Pioggia, come sempre

E ancora cade; ed io qui ad osservarla, a parlarle: pioggia lava via i
miei pensieri, continua a cancellare i miei ricordi. Continua a
sussurare a quest’uomo senza memoria che non ricorda nè il suo primo
bacio nè la sua prima volta, che ha perso i volti e riesce a non
rimpiangerli mentre l’acqua scorre su di lui. Continua a cadere mentre
ripenso alle serate sprecate, a quelle in cui non mi sono ribellato
all’apatia. Cancella anche quelle.

Meno male che Sabato c’era
Paolo, alla fine mi ha fatto piacere rivederlo e farci quattro
chiacchere. Sono contento di aver chiarito con Claudio e di aver
parlato un pò con Stefania. Mi ha stupito come sia tanto più facile
trovare un pò di confidenza quando si è in pochi, seduti in macchina.
Questo gruppo un pò allargato ha cancellato tante cose e la cosa non mi
va tanto.
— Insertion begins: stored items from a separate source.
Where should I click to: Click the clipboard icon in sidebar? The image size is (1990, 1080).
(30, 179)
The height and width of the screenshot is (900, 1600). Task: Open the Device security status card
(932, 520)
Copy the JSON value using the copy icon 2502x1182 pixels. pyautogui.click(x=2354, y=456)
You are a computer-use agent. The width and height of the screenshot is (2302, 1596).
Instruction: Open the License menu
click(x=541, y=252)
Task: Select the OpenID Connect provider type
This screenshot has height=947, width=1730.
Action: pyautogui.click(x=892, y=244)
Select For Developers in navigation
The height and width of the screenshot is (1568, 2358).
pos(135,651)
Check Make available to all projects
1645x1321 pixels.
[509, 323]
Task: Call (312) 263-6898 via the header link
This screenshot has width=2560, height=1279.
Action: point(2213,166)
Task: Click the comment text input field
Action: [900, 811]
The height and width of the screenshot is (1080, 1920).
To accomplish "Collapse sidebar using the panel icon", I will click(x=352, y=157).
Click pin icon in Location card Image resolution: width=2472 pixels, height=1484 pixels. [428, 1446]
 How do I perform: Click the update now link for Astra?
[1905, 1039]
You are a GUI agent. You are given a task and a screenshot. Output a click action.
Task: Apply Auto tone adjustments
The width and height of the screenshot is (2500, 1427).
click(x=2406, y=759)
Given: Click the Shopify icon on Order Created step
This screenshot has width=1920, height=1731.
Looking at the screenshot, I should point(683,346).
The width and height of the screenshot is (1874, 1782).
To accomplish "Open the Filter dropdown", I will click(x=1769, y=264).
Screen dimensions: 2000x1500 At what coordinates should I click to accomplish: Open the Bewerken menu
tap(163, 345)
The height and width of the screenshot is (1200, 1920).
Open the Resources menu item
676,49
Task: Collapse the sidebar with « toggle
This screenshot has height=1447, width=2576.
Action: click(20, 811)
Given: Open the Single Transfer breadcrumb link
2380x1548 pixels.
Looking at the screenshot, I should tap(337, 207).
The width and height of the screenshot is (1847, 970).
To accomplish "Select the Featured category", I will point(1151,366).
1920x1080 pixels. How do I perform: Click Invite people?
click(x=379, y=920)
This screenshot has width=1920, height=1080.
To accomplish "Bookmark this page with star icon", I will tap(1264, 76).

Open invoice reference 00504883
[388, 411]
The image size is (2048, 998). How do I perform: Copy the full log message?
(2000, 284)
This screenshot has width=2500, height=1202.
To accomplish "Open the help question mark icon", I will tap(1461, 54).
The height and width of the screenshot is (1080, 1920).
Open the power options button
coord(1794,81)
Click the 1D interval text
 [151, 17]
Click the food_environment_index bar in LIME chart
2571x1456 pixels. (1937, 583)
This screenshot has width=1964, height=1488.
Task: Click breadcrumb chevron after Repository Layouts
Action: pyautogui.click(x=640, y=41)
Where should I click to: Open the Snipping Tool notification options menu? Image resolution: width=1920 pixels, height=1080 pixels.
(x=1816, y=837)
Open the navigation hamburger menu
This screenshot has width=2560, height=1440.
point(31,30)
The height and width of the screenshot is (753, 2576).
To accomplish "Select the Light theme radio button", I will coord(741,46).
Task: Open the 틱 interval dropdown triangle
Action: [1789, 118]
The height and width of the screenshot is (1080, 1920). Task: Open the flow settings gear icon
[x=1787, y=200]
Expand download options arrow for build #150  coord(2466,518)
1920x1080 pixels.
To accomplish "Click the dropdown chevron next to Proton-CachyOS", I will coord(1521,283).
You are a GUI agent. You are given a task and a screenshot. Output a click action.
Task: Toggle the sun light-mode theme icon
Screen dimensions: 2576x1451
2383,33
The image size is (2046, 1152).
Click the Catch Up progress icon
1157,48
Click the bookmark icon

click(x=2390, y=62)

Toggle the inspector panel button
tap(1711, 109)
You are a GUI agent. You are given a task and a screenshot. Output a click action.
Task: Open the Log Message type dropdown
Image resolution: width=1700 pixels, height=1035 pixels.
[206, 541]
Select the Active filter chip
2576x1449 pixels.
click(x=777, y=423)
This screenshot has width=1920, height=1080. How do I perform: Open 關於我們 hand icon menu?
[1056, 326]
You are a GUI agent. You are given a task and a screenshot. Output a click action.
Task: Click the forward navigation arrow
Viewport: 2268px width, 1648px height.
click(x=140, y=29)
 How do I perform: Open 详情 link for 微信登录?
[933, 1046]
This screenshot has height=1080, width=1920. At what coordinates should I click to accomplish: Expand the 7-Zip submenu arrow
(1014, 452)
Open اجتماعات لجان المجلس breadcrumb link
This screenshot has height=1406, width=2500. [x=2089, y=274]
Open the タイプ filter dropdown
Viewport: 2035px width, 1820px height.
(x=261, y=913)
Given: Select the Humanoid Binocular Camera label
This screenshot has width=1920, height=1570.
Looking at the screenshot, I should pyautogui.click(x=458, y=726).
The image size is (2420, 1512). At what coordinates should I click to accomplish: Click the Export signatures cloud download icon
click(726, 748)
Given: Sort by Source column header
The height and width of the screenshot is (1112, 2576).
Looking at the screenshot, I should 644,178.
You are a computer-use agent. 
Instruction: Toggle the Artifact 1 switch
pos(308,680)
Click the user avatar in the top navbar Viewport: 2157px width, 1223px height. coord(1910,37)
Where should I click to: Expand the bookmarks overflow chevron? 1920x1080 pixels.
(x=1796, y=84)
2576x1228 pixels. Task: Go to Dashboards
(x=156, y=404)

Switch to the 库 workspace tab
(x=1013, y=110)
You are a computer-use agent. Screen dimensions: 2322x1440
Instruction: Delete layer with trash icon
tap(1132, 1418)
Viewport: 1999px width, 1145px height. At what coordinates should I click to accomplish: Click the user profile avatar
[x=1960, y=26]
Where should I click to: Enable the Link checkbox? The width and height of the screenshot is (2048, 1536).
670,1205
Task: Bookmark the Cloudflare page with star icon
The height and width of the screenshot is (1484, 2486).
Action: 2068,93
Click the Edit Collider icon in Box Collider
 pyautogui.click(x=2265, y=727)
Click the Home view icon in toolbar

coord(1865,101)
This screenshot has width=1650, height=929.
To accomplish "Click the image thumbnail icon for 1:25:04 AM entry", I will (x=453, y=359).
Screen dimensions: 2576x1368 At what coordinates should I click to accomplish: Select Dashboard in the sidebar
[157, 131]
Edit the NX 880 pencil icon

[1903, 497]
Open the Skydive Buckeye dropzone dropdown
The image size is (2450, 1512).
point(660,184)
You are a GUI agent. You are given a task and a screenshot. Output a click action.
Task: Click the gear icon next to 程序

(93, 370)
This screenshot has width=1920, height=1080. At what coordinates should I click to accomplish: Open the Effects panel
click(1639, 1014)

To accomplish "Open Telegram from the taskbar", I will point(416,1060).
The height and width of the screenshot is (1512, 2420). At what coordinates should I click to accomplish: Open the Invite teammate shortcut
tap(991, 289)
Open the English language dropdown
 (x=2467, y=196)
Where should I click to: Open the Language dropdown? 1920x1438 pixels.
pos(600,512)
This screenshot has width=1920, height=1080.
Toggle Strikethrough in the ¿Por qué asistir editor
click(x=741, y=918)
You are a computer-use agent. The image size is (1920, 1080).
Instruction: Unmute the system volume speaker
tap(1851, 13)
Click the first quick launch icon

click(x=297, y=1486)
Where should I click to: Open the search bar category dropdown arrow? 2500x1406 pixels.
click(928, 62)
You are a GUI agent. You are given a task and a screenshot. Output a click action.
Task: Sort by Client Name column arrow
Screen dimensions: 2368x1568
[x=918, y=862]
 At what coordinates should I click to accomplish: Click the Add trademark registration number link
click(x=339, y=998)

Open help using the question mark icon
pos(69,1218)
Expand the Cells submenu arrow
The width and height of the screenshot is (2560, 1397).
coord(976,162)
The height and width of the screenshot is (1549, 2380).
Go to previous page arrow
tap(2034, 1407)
C’è questo senso di paralisi, c’è sempre almeno un voto
contrario a bloccare ogni iniziativa e tante idee che non vengono
neanche proposte, tanto si sa come andrebbe (invero a volte interviene
il decisionismo di qualcuno ma in forme decisamente non positive). Uno
volta si poteva salire in macchina ed improvvisare, un paio di sguardi
per decidere se buttarsi o no dietro a qualche folle idea. Non avveniva
sempre (spesso ci si annoiava) ma c’era sempre LA POSSIBILITA’ che
avvenisse. Io oggi non vedo le possibilità che avvenga qualcosa: non
c’è un modo comune di divertirsi, non c’è il coraggio di improvvisare,
non c’è confidenza. Rinunciamo al dogma di passare le serate ad
annoiarsi tutti assieme, lasciamo che il gruppo si divida, che le
persone respirino e che se qualcuno ha voglia di vivere un’idea un pò
balzana lo possa fare, LO FACCIA! Libertà!!!! Respiro!!!!